EXERCISE PROMPT: Every line in the data below that holds "marker" should be found and copied.

MATERIAL FOR THIS EXERCISE:
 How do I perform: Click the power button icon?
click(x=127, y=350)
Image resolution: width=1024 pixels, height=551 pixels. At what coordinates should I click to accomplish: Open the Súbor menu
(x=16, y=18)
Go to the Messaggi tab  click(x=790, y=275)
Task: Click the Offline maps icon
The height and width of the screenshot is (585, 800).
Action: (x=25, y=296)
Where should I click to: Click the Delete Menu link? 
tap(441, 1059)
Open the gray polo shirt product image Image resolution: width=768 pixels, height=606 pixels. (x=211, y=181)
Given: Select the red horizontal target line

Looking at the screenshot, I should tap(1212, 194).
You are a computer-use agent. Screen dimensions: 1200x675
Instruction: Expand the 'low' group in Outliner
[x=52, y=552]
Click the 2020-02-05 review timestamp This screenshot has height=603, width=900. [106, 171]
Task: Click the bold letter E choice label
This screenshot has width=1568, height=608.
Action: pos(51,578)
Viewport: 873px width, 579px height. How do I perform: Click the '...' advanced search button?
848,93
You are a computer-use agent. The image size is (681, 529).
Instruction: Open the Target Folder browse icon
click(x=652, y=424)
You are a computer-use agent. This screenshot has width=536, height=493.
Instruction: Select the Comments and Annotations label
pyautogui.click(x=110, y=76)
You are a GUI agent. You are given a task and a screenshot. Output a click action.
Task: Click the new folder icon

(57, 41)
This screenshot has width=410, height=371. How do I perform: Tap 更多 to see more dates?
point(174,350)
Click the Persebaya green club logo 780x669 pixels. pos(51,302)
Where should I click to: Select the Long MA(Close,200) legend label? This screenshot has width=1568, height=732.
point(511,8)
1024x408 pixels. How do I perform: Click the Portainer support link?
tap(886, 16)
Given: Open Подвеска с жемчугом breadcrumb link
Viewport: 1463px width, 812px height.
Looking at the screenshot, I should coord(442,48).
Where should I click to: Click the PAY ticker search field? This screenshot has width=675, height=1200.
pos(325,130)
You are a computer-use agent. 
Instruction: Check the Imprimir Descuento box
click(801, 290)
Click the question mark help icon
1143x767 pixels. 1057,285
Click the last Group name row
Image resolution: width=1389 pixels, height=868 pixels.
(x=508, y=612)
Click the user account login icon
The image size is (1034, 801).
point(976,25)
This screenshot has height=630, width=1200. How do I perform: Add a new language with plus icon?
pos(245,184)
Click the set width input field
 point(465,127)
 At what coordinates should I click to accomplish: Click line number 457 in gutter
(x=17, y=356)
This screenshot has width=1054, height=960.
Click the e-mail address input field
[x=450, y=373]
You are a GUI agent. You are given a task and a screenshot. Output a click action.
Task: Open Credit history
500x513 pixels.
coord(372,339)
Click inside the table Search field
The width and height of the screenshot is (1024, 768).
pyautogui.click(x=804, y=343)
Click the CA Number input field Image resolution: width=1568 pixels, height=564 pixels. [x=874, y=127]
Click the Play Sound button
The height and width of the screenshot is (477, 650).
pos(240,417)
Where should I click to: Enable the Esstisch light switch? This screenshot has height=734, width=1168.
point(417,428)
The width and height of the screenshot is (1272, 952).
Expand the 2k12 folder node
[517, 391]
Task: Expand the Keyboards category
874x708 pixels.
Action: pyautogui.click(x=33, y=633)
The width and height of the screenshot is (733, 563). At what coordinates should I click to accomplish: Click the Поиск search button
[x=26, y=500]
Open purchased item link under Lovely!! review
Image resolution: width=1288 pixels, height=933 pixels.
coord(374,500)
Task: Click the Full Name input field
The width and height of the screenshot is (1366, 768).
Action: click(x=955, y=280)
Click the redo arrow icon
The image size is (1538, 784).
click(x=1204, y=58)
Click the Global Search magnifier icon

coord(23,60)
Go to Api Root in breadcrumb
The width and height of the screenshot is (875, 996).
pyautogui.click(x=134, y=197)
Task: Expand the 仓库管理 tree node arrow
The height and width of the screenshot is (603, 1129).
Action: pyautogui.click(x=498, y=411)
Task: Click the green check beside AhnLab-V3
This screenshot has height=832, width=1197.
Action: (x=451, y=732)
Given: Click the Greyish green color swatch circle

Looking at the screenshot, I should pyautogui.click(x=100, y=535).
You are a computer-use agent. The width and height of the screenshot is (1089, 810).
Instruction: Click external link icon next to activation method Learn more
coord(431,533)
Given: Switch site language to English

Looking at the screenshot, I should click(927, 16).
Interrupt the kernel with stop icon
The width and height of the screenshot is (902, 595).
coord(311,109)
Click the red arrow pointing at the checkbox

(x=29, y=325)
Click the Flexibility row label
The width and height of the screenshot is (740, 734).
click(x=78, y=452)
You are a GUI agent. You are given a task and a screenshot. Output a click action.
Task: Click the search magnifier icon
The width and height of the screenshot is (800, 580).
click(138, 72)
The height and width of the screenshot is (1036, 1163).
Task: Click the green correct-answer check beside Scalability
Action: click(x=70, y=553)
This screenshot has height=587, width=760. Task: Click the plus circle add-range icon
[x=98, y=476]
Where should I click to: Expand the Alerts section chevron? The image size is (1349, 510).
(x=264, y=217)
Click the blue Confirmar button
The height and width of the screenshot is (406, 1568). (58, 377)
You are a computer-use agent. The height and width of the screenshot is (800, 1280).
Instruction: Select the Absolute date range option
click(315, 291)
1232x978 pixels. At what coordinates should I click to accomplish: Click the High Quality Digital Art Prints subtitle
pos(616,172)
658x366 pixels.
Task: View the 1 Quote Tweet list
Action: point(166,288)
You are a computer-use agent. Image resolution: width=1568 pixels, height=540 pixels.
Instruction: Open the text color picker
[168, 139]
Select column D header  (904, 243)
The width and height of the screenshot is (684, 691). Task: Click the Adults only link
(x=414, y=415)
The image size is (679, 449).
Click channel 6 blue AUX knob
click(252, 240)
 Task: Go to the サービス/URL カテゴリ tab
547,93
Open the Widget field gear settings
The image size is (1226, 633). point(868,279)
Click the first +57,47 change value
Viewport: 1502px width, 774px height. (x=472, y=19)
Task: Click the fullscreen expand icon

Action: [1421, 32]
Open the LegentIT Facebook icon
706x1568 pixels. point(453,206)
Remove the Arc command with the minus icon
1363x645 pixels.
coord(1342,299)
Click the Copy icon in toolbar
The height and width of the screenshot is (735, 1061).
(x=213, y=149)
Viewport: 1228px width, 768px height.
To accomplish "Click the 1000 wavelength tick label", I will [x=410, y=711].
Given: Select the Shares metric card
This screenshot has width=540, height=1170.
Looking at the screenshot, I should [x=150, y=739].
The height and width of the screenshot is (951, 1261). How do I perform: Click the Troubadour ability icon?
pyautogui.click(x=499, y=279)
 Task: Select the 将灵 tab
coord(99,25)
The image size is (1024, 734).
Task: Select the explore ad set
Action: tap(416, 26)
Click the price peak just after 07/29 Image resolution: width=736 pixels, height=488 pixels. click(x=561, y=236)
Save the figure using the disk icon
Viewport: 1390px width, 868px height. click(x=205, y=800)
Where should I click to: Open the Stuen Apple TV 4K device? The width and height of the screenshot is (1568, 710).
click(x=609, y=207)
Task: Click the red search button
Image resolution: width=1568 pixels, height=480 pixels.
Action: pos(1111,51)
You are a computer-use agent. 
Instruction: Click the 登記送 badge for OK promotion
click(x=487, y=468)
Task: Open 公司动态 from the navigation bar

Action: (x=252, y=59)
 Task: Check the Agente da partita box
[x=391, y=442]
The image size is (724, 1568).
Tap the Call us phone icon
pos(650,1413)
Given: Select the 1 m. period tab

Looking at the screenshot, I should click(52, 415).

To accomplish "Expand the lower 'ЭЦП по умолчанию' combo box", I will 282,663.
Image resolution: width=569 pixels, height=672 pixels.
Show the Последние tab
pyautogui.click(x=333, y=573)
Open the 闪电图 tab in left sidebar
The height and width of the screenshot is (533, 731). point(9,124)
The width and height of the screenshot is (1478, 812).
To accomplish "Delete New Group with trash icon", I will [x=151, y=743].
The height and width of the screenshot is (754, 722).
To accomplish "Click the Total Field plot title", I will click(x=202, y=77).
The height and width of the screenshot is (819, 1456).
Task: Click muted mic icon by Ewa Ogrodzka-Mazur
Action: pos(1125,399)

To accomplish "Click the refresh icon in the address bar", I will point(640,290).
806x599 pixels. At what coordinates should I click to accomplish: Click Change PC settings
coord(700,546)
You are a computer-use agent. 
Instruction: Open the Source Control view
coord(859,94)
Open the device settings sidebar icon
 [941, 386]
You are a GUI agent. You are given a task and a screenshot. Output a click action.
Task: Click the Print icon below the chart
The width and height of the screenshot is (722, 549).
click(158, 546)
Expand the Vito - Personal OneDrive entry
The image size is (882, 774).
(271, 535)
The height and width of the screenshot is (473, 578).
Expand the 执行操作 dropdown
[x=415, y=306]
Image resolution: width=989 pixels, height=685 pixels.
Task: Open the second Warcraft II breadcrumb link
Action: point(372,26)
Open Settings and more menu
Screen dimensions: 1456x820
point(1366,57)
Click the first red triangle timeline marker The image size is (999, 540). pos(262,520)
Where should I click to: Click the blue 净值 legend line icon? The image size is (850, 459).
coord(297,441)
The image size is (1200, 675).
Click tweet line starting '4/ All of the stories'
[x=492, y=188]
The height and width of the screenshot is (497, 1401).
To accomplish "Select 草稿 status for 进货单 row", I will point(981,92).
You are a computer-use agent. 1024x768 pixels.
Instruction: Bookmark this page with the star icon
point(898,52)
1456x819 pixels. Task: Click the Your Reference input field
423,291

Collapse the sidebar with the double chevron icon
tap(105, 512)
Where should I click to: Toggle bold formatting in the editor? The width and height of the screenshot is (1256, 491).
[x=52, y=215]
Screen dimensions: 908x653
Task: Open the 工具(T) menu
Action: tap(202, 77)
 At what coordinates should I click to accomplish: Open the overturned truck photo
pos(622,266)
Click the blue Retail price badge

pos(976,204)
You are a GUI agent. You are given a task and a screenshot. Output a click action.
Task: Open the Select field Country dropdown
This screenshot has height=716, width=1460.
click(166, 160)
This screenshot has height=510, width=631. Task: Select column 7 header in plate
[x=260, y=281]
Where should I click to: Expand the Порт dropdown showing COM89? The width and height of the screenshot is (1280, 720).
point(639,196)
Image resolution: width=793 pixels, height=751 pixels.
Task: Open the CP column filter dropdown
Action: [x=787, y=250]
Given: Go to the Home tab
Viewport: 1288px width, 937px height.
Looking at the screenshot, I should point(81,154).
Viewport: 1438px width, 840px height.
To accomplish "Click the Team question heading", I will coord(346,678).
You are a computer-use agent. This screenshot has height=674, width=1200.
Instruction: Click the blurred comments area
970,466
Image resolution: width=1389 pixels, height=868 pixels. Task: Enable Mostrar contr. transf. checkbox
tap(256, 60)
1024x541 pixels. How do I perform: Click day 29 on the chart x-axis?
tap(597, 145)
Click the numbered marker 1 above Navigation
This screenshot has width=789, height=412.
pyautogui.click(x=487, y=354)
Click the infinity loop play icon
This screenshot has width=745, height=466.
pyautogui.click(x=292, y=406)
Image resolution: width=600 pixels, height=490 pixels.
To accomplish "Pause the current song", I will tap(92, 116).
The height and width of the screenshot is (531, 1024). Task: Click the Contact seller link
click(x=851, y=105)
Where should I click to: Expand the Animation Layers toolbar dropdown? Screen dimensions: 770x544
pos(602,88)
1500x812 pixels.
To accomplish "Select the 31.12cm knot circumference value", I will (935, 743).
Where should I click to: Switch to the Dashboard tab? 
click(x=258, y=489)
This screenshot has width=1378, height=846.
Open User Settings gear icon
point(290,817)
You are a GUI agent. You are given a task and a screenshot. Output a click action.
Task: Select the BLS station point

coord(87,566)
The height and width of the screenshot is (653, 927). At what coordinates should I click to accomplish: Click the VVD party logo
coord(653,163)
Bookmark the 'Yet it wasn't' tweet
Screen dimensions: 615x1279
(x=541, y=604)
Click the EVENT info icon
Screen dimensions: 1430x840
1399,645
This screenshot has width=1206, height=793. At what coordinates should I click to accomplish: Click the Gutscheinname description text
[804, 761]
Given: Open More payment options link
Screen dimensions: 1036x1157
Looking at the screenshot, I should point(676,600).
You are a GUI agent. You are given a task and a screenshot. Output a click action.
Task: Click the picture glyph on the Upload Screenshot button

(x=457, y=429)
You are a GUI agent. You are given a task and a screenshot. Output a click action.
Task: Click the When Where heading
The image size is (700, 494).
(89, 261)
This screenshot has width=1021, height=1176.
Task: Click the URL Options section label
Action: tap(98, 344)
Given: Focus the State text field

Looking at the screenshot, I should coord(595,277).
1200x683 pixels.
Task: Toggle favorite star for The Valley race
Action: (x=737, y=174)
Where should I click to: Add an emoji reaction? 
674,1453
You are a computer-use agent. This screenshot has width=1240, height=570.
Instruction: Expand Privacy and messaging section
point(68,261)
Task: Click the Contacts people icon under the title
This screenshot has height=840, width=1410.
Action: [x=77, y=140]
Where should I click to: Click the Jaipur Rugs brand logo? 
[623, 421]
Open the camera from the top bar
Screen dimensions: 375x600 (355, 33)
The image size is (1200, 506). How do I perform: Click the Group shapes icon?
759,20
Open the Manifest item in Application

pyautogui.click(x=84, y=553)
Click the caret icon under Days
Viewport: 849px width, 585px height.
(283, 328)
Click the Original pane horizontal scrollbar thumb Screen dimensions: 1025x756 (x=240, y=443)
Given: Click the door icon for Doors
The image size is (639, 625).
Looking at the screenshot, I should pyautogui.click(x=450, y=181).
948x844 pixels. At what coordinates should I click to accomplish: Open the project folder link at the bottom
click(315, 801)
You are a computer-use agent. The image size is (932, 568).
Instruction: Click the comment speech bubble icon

REPLY TO THE TASK:
Click the first red triangle timeline marker The image size is (999, 540). pos(262,520)
Click the numbered marker 1 above Navigation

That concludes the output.